Gaby just grins with the purple-lipsticked maw, not taking the attention off the stockings. The answer to Humpback’s question comes from Lary’s bunk, in the form of Blind appearing over the edge. He’s noticeably purple in places. The places she pressed against. He leans down limply and lets fall the second white shoe. It lands with a thud.

“Merci,” Gaby rasps, fitting it over her oversized appendage.

She struts to the door, majestic and content, heels clicking, and is intercepted there by Red. He looks exceedingly pimpish, his newfound occupation written all over him. They ride off into the sunset, she towering over him by a full head, he throwing back furtive glances. The door slams shut, and then it’s very quiet, apart from my exuberance. I have to drive around for a while to calm down. Vulture is still standing there, with a look like he was just force-fed a whole lemon.

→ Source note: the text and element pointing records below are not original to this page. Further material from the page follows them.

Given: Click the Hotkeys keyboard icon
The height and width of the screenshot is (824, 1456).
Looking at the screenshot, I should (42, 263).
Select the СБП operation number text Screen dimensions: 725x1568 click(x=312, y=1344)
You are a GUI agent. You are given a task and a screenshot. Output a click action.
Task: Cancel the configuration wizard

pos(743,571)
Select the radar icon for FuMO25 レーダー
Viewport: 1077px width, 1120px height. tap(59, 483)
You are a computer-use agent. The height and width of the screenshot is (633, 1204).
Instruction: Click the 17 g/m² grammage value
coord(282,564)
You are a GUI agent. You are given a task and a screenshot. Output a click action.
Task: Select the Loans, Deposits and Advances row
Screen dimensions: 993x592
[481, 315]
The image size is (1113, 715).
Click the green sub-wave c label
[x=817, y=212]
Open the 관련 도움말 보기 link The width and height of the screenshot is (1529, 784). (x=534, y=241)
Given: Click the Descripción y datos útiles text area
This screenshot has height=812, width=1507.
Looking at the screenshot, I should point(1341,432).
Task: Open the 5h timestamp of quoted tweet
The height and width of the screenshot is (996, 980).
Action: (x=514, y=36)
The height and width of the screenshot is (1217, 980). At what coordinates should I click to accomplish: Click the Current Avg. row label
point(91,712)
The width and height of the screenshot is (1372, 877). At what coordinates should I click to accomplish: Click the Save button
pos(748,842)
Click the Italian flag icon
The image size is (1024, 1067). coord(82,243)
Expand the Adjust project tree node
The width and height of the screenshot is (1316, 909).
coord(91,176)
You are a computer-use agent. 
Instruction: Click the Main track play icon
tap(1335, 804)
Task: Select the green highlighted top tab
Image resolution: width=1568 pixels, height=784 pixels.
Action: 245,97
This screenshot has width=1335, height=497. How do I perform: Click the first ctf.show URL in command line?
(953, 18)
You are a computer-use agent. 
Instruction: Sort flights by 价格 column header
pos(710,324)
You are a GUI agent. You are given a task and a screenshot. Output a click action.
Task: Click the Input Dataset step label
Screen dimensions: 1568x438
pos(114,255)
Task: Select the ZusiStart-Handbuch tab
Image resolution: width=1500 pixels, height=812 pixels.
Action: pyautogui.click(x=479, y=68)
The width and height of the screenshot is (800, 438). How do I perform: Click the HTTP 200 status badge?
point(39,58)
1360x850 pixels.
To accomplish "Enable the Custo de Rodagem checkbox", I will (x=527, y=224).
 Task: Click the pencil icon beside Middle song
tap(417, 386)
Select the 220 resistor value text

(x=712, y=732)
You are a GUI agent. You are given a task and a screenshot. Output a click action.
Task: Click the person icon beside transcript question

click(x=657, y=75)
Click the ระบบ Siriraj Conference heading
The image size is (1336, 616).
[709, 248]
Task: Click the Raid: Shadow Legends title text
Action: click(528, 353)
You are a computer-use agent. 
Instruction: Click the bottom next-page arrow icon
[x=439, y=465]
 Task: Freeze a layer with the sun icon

“My bed. My bed,” Lary mutters. “They defiled it.”

“What?” Sphinx says and sits where he stood. To think this over, I guess.

Blind slips down. I wheel over and study him thoroughly. Because I need to know.

“So?” I say. “How was she? To the touch, I mean. Not too bony?”

“I’ll be going now,” Vulture says mournfully. “It appears you have no further need of my services at this time.”

No one stops him, and he departs.

“Thanks for your help!” Sphinx shouts at his retreating back. “Sorry!”

“How was it?” I ask Blind again. “Do you feel a new man now?”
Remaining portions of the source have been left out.